■ Task item
Every line from the one containing "Task: Click bullet" to the end of the records below must be copied exactly, and no pictures may be included.

(Information shown Opens)

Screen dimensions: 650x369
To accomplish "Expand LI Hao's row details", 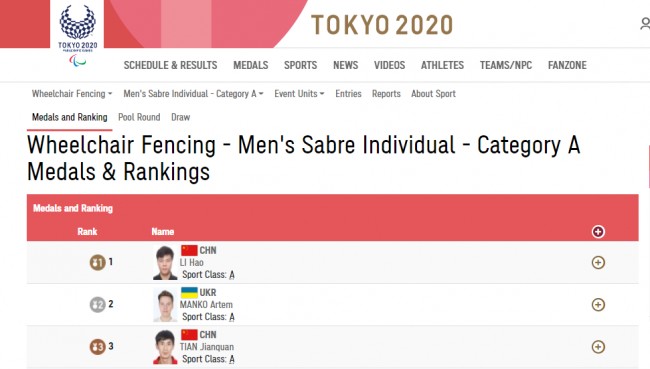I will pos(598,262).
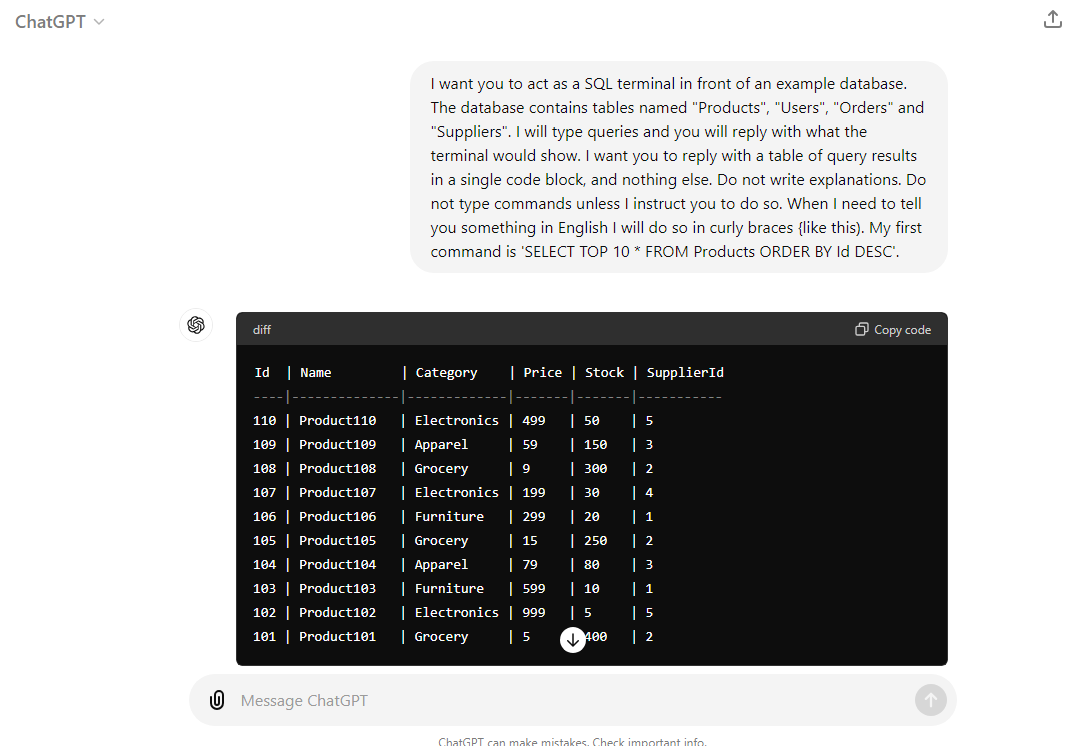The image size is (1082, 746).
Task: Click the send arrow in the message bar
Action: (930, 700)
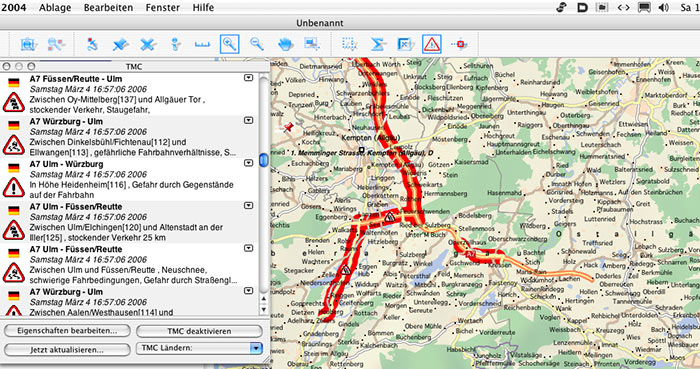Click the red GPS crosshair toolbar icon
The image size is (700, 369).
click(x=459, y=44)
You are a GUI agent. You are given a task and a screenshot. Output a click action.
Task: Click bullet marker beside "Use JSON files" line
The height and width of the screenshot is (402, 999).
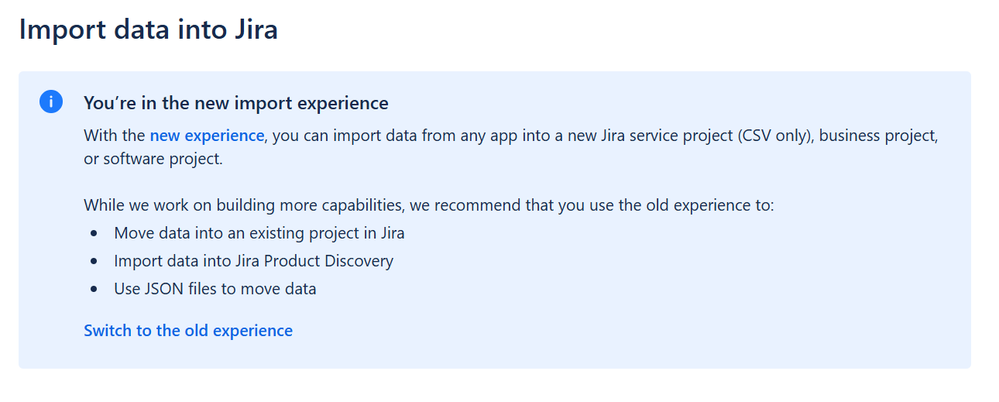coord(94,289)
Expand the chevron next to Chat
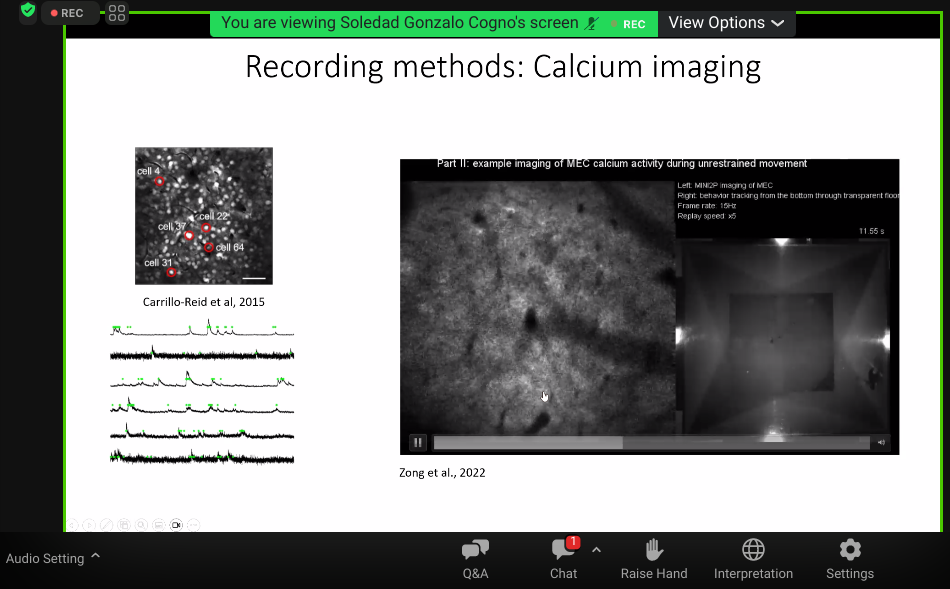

(Information shown Closes)

■ Answer for this exercise
Task: Click bullet marker beside "Use JSON files" line
The height and width of the screenshot is (402, 999).
coord(94,289)
Expand the chevron next to Chat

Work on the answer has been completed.